--- Task item ---
Leave out the pictures, then return the records word for word.

Records provided: Begin

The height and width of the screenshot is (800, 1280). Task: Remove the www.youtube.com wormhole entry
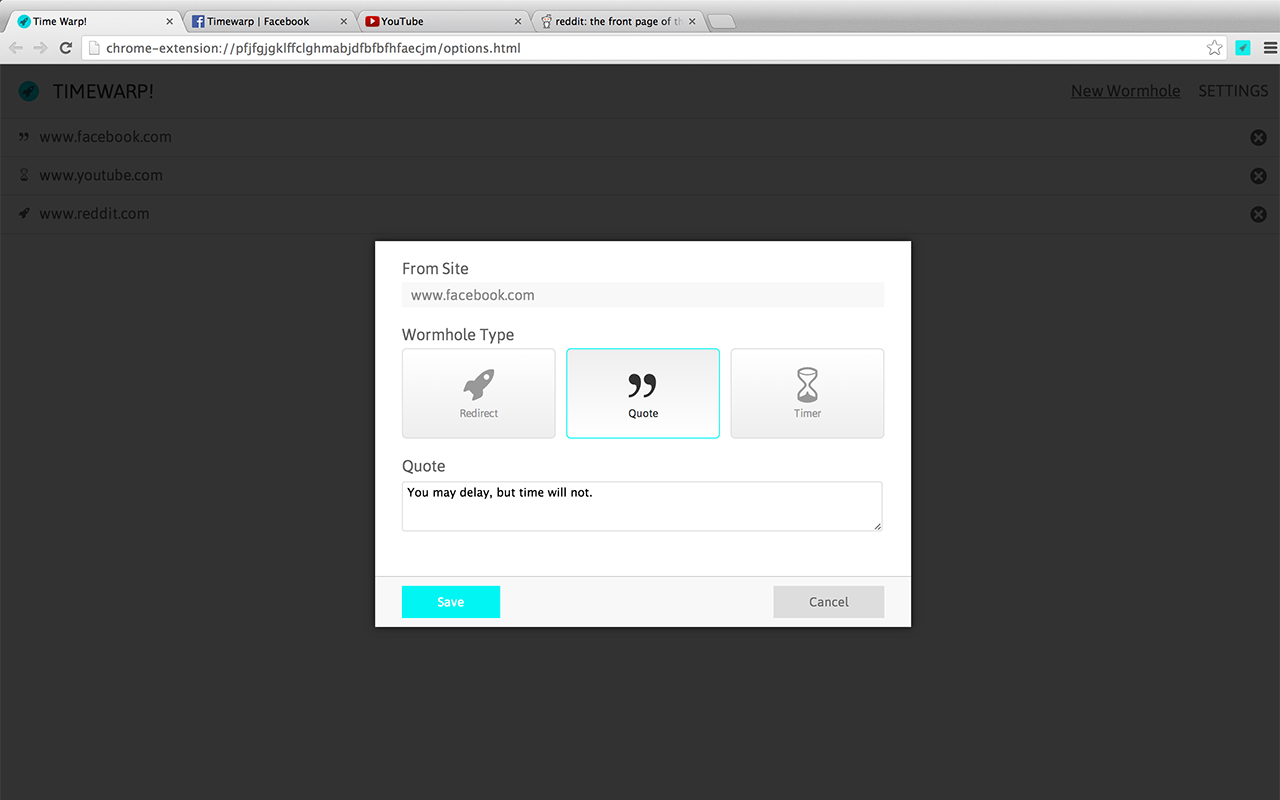click(1258, 176)
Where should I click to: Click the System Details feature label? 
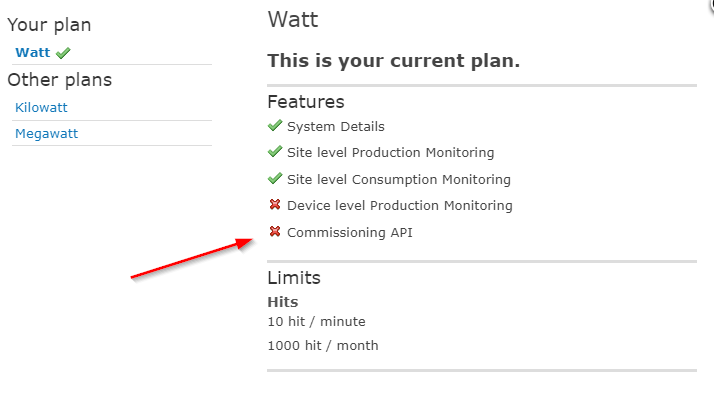pyautogui.click(x=335, y=127)
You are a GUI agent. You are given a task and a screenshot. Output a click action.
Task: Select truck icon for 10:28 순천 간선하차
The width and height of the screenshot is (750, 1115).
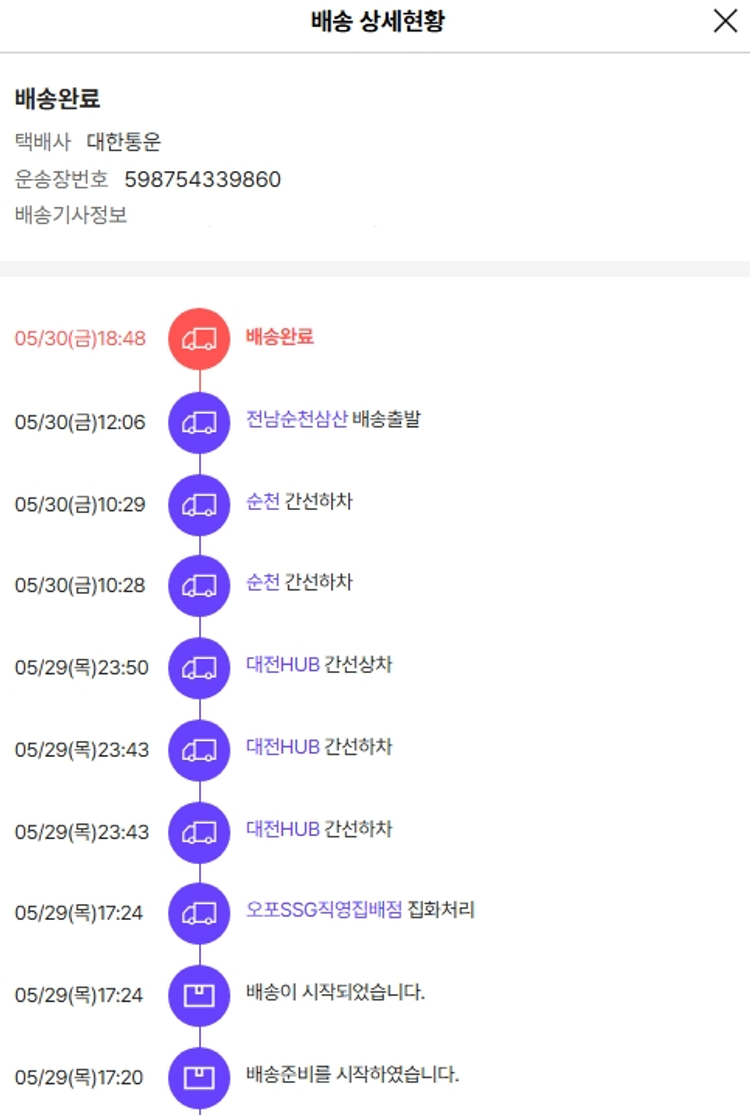[199, 585]
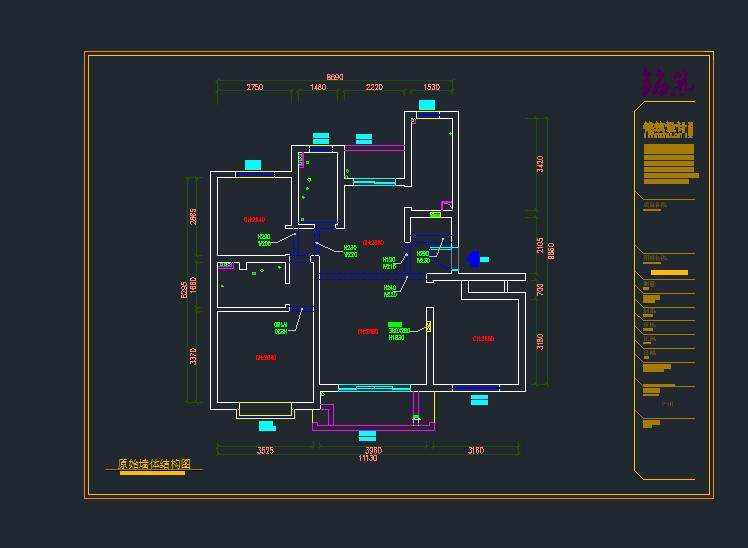The width and height of the screenshot is (748, 548).
Task: Select the cyan tag under the bay window
Action: [x=266, y=426]
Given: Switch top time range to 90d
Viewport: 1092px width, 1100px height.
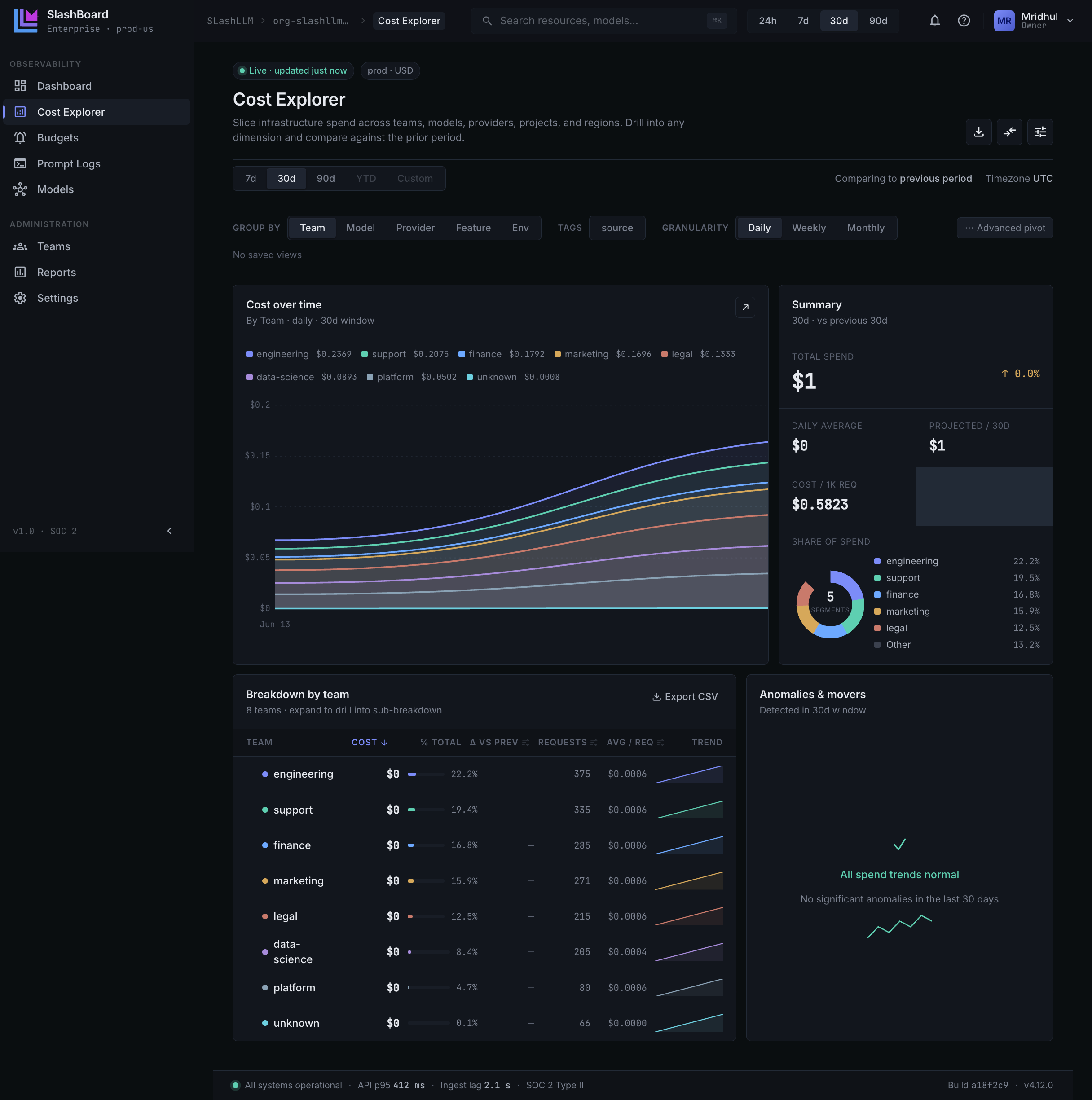Looking at the screenshot, I should coord(878,21).
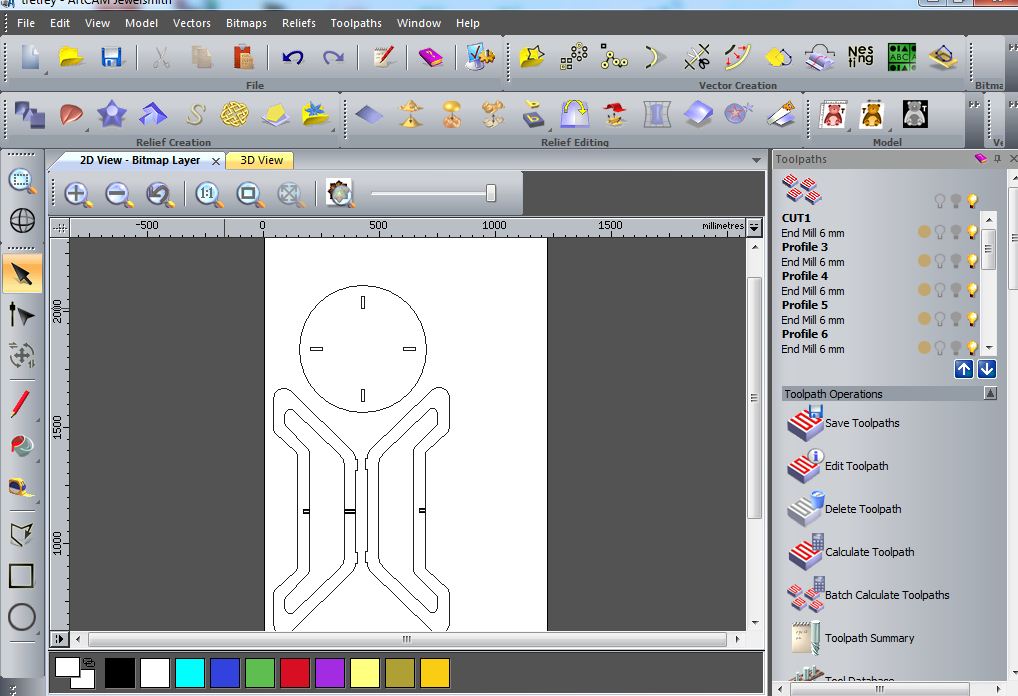Switch to the 3D View tab
This screenshot has height=696, width=1018.
point(260,160)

Records provided: End

--- Output ---
The height and width of the screenshot is (800, 1280). Task: Remove the www.youtube.com wormhole entry
click(1258, 176)
Where should I click to: Click the System Details feature label? 
pyautogui.click(x=335, y=127)
You are a GUI agent. You are given a task and a screenshot. Output a click action.
Task: Select truck icon for 10:28 순천 간선하차
The width and height of the screenshot is (750, 1115).
[199, 585]
The width and height of the screenshot is (748, 548).
Task: Select the cyan tag under the bay window
Action: [x=266, y=426]
Given: Switch top time range to 90d
Viewport: 1092px width, 1100px height.
Looking at the screenshot, I should coord(878,21).
Switch to the 3D View tab
This screenshot has height=696, width=1018.
point(260,160)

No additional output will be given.